Entries provided:
-- Opening Marker --
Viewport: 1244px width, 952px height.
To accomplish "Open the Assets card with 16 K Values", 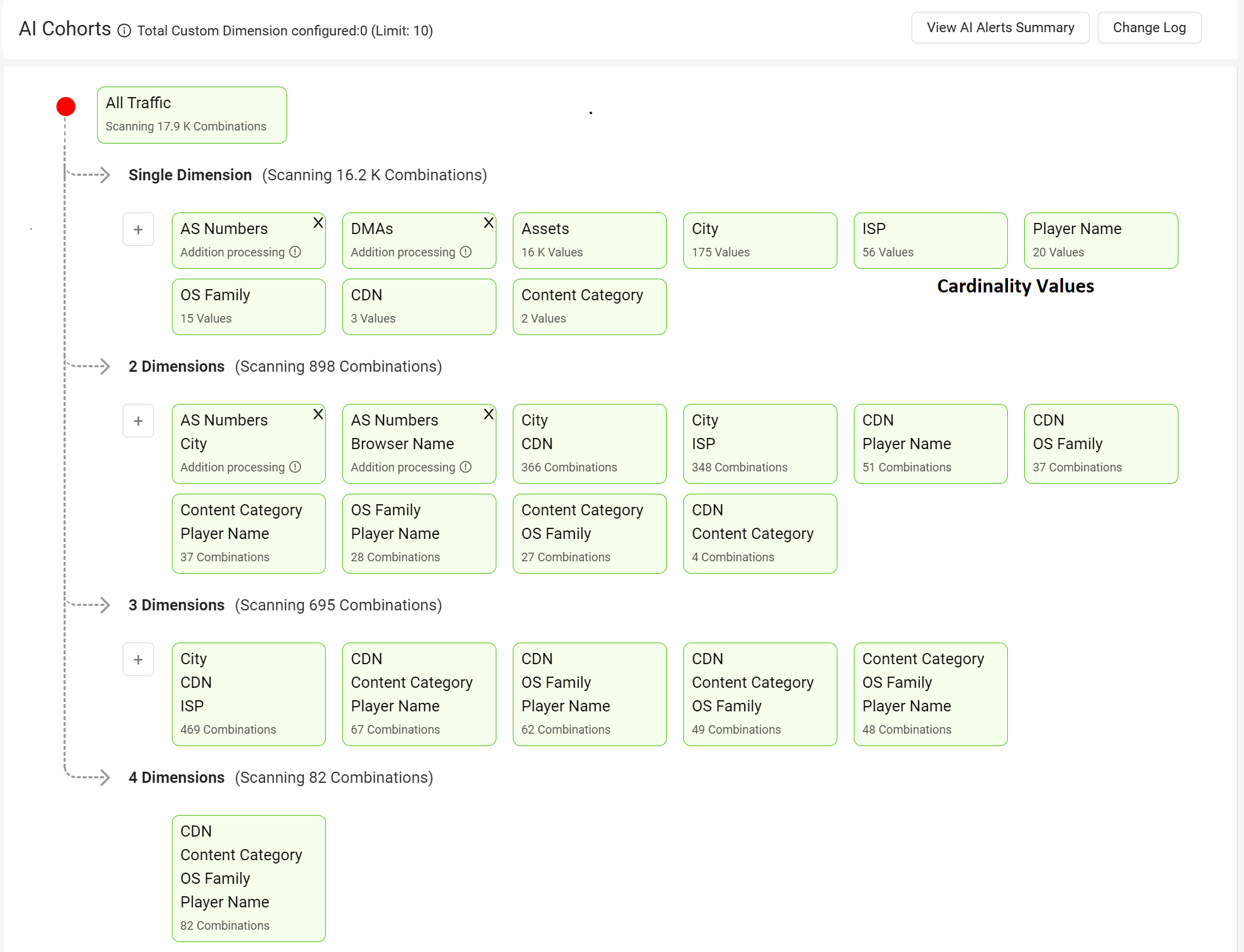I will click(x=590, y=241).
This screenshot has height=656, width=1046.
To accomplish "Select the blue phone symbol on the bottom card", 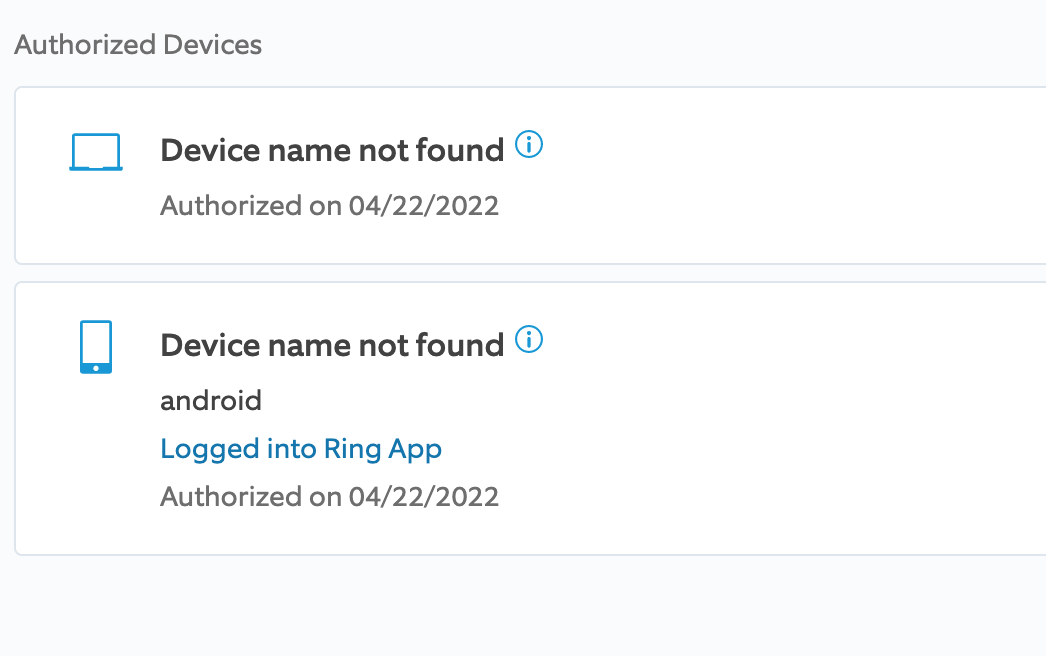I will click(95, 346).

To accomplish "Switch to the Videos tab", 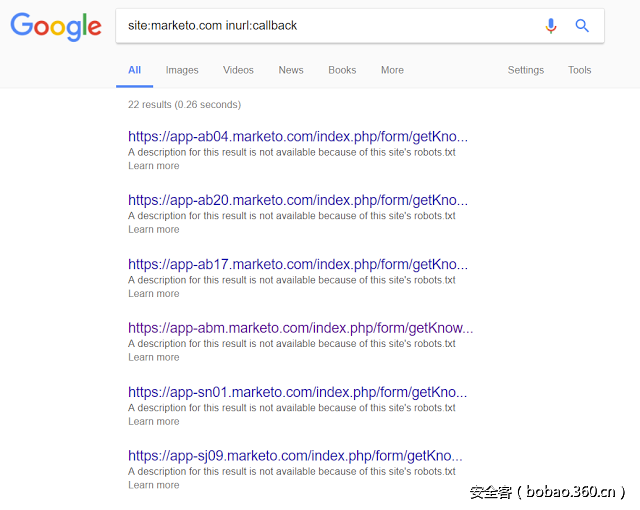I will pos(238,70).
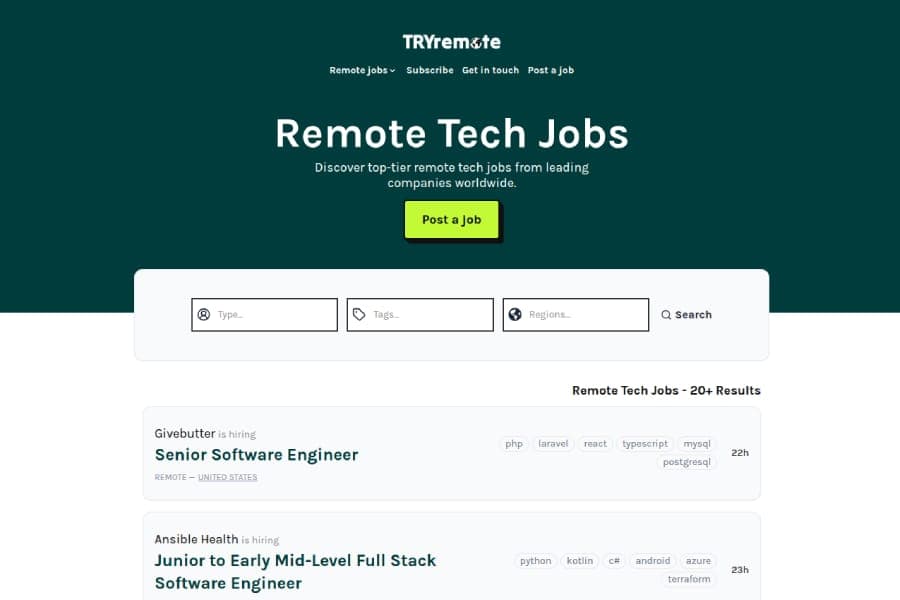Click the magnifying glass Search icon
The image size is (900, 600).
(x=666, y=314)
-- Closing Marker --
Required work: From the listing above, copy out each line where the word "width" appears.

Answer to the exercise:
Viewport: 1244px width, 952px height.
This screenshot has height=656, width=1046.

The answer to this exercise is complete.